É um vale-tudo no qual é possível encontrar solução para qualquer bolso. Há quem confie nos chás, de tintura de cravinho, losna, extrato de aloe vera, alecrim, erva de Santa Maria, ou enfrente uma mistura de cerveja quente com canela. Há quem apele para a violência de uma agulha de tricô, mas a maioria prefere o cytotec, vendido até pela internet (cerca de R$ 300,00 por 4 comprimidos). Quem tem mais recursos procura as clínicas ilegais (algumas oferecem, além do médico, um advogado) e quem não tem se contenta com as comadres, as “curiosas”. Quando ocorrem problemas, o caminho é o hospital público, do SUS, ou as casas de saúde privadas, para a curetagem.
O Brasil vem reduzindo ano a ano a taxa de fecundidade (calculada pelo número médio de filhos nascidos vivos por mulher de 15 a 49 anos) e não há dúvida de que o aborto tem boa parte dessa responsabilidade. A taxa era de 6,2 filhos por mulher até a década dos anos 60, baixou para 2,8 na de 90 e agora já chegou a 2,1 que é o nível de reposição populacional, ou seja, um para substituir o pai, um para a mãe e 0,1 para compensar as perdas.
É um fenômeno que atinge a todas as classes sociais. Estudos recentes como os de Diniz Alves (IBGE) e Cavenaghi (Unicamp) reproduziram os achados da rainha dos demógrafos brasileiros, Elza Berquó, mostrando que no Rio de Janeiro, em mulheres com rendimento superior a ½ salário-mínimo, a taxa de fecundidade era a mesma para residentes na cidade ou nas favelas.
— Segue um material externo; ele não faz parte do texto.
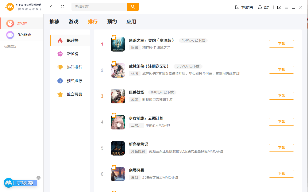Image resolution: width=308 pixels, height=192 pixels.
Task: Open the 推荐 tab
Action: (54, 22)
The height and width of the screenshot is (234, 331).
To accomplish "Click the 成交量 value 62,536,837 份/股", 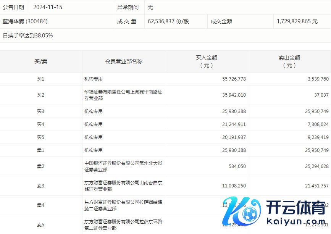I will coord(168,21).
Há, entre outras, duas explicações para este fato surpreendente que desmente a teoria de que os mais pobres sempre têm prole maior. Uma é que os métodos ditos “populares” funcionam e até com agulhas e chás de alguma maneira a criança não nasce; outra é a atitude da mãe que, no Complexo do Alemão, não vê muitas razões para colocar um filho no mundo, mas não quer abrir mão de sua sexualidade. Os autores concluem que “a violência não é monopólio dos moradores da favela e a racionalidade não é exclusiva dos moradores da cidade”.
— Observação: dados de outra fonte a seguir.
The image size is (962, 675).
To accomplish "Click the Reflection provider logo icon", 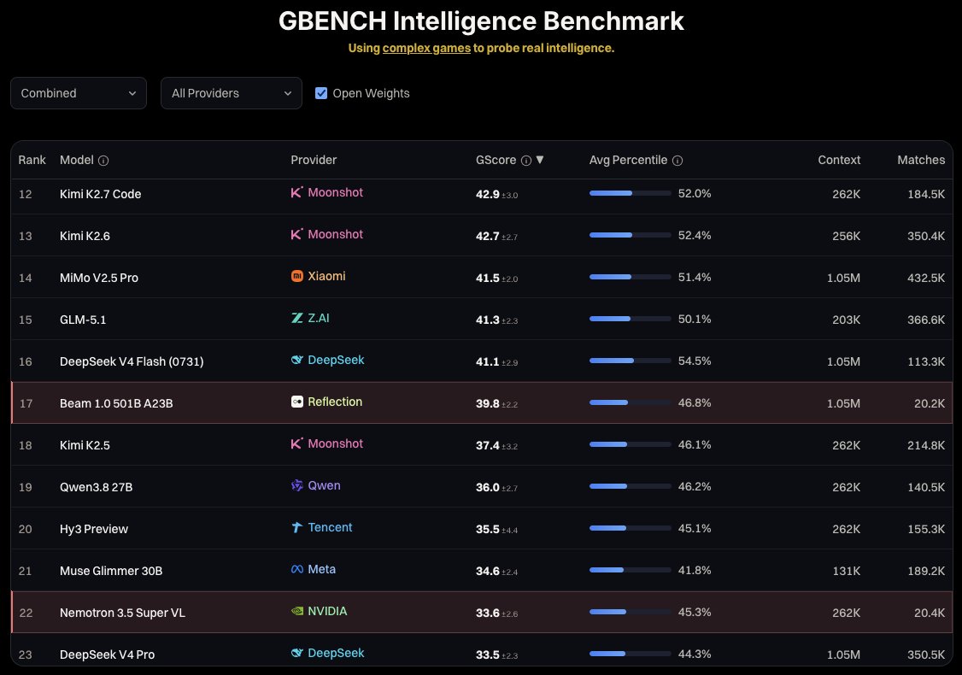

A Europa já resolveu há tempos o dilema, adotando em geral o limite gestacional de 12 semanas para autorizar o aborto sem restrições e a pedido da mulher (Portugal acaba de fazer um Referendo nacional e optou pelo limite de 16 semanas). Na Alemanha, Luxemburgo e em alguns outros países há um intervalo de um dia a uma semana entre o pedido e a cirurgia, no qual a mulher recebe orientação e aconselhamento para manter o feto. Na Suécia e na Dinamarca o aborto é feito em clínicas públicas sem custo. Malta é o único onde a prática é proibida e dá cadeia de 18 a 36 meses. Países de forte influência católica têm maior resistência à liberação do aborto, como no caso da Polônia onde a autorização só é dada quando se trata de risco de morte e para preservar a saúde mental e física da gestante.  Na América do Norte, enquanto o Canadá tem uma legislação considerada como das mais liberais do mundo e a Cidade do México aprovou este ano a descriminalização após muita discussão pública, nos Estados Unidos têm muito peso as restrições impostas pelo conservadorismo religioso que pretende combater o aborto e a Aids por meio da abstenção sexual e da prática de sexo apenas no casamento.
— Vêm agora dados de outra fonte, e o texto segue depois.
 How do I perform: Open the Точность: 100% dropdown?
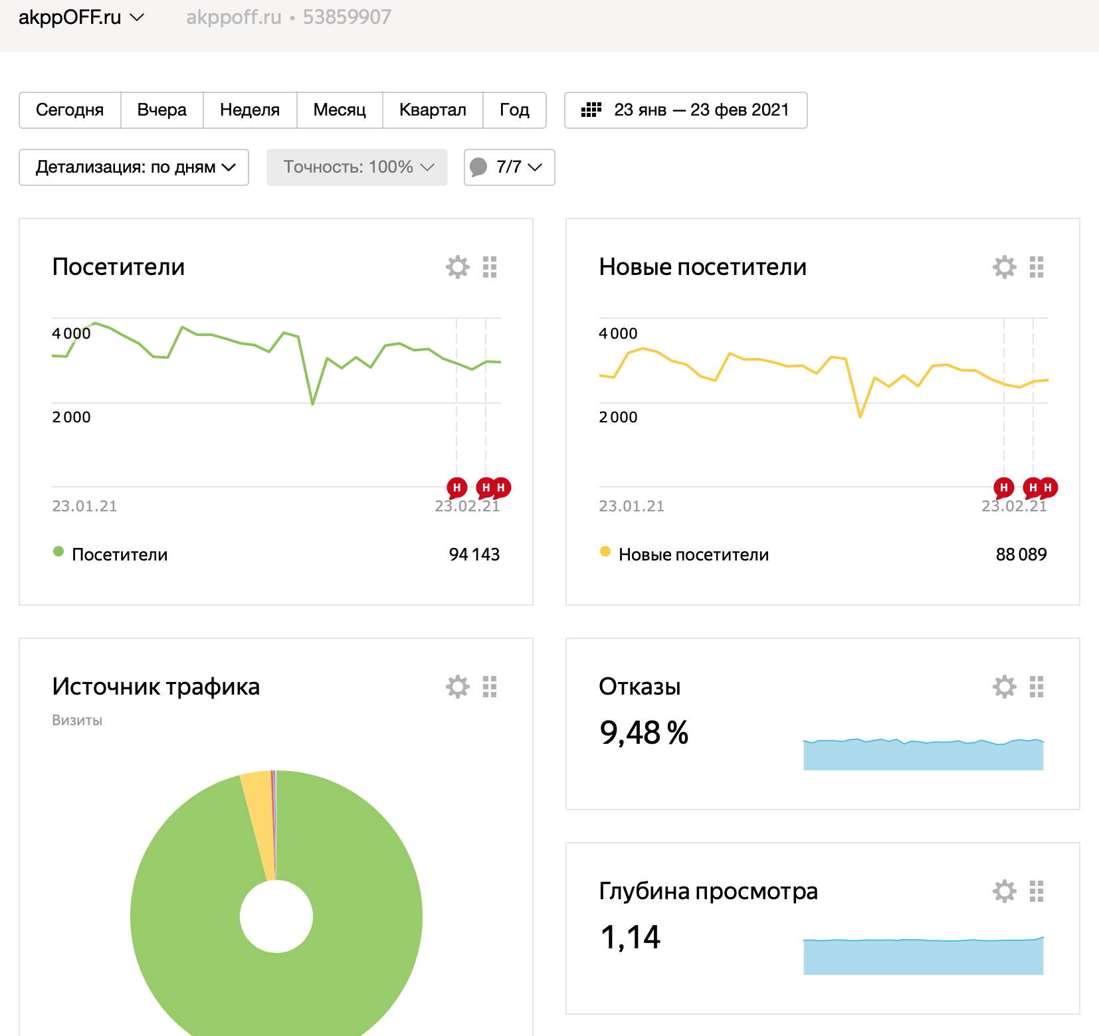[357, 167]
O direito à vida, à liberdade de escolha e à segurança pessoal têm justificado a adoção ou não de leis regulando o aborto. As posições mais extremas costumam ser, de um lado, da Igreja Católica, que o combate em qualquer etapa da gravidez e por qualquer que seja a justificativa, argumentando com o direito à vida do feto; de outro lado encontram-se movimentos feministas que defendem a legalização completa, com base no direito de livre escolha das mulheres em levar a gravidez até o fim ou em interrompê-la quando avaliarem necessário. Enquanto a discussão prossegue, ao arrepio da lei e sob a complacência da sociedade realizam-se cerca de um milhão de abortos por ano no Brasil (número com base na estimativa de que 20% das mulheres que fazem um aborto são atendidas pelo SUS ou em clínicas particulares). Há questões éticas, religiosas, morais, legais e de saúde pública envolvidas. São estas últimas que o ministro Temporão quer discutir e resolver. Espero que tenha êxito.